Our current food production scheme has proven to exacerbate more environmental degradation worldwide in more ways than make sense to list here. The production and transportation of food, involves deforestation, loss of biodiversity, pesticides, runoff, erosion, greenhouse gas emissions, and inhumane treatment of animals, is a burden to all life on the planet. 


But there is reason to hope. Very delicious and nutritious reason to hope.


The solution to both the moral decline of food-production, and to our feelings of indignance and frustration, is fulfilling and delicious, achievable, and worth working in the soil for. We can possibly do the lion’s share required of us to save the world simply by eating, not only good food, but the right food. Isn't that simple!? Talk about giving people a more positive vision to work toward rather than scaring them to death… instead of our terrifying image of homeland security forever being attached to violent images, let us send out our “exploratory sprouts” and realize that “homeland security [also] derives from having enough potatoes” (Kingsolver 80).


That's not to say we don't face some mighty opponents.

“Thomas Jefferson…presumed on the basis of colonial experience that farming and democracy are intimately connected.
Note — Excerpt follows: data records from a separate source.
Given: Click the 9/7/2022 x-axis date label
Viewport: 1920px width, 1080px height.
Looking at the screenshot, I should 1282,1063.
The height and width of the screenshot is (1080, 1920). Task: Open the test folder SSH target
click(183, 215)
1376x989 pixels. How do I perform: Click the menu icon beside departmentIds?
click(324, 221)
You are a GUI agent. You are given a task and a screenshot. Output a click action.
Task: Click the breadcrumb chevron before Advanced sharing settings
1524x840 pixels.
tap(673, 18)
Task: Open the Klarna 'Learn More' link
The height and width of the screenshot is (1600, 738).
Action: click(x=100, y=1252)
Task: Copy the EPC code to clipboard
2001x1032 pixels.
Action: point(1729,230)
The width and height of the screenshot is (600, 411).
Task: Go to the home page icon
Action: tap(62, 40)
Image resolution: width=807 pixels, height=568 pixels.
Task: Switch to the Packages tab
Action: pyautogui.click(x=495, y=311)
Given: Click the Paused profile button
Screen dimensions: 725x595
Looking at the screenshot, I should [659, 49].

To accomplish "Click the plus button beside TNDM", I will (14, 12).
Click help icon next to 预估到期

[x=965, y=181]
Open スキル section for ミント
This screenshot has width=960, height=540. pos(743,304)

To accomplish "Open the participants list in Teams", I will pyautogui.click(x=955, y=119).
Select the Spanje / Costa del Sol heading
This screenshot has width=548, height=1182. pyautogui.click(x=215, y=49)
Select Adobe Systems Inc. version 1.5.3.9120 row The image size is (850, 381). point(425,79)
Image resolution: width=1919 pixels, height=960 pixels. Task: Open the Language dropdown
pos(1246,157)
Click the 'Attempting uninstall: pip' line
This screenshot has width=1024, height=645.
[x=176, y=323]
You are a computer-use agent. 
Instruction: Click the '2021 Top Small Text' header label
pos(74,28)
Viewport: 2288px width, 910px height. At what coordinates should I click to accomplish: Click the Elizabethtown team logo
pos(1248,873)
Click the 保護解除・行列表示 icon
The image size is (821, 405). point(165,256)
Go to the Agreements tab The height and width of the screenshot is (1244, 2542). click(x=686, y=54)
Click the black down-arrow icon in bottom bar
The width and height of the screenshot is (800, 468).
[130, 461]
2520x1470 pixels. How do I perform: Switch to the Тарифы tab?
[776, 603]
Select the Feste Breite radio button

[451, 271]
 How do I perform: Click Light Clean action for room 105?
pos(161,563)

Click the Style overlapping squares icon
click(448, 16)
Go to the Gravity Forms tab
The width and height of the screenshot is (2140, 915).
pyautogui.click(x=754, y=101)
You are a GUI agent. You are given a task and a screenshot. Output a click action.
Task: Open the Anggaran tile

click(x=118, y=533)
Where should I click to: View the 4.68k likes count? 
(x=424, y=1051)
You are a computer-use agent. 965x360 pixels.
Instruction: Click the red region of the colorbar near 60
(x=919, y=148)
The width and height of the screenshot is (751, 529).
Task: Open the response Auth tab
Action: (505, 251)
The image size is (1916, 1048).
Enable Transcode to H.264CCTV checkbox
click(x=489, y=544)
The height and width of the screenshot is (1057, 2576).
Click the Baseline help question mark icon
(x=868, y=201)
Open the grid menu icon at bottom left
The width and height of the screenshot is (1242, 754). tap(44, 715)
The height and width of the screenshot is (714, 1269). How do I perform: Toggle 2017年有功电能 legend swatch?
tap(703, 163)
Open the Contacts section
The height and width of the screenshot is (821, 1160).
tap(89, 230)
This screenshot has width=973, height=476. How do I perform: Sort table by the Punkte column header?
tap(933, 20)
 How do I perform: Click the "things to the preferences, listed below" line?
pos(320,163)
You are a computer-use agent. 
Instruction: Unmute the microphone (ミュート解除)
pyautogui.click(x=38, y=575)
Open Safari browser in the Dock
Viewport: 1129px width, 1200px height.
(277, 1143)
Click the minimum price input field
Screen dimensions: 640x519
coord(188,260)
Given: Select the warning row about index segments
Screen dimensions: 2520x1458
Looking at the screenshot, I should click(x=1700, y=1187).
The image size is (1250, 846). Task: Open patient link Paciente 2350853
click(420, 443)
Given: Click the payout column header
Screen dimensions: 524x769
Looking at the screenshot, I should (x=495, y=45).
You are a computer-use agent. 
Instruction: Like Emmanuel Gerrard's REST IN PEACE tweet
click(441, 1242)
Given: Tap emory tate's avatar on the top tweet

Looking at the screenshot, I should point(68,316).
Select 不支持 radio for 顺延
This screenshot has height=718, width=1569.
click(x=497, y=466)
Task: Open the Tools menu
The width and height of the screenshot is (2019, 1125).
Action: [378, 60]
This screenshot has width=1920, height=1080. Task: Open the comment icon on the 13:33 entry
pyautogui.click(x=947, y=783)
Cultivation of land meets the needs of the farmer, the neighbors, and the community, and keeps people independent from domineering central powers. In Jefferson’s time, that was the king. In ours, it’s multinational corporations” (Barbara Kingsolver from page 150 of her book, Animal, Vegetable, Miracle)

I began interning at Thornbury to learn the ways of trellising, tilling, seeding, and fixing because if the zombie apocalypse happened today, I would have little practical skill in my survival toolkit, and one most likely cannot live on Ramen alone, despite what my roommate says.


As I craft this blog, I am exploring what it means to live and eat sustainably. I invite you to join me on my journey, read about my experience on the farm day-to-day, and learn, through my eyes and writing wits, about Truth in farming, environmental stewardship, and community engagement.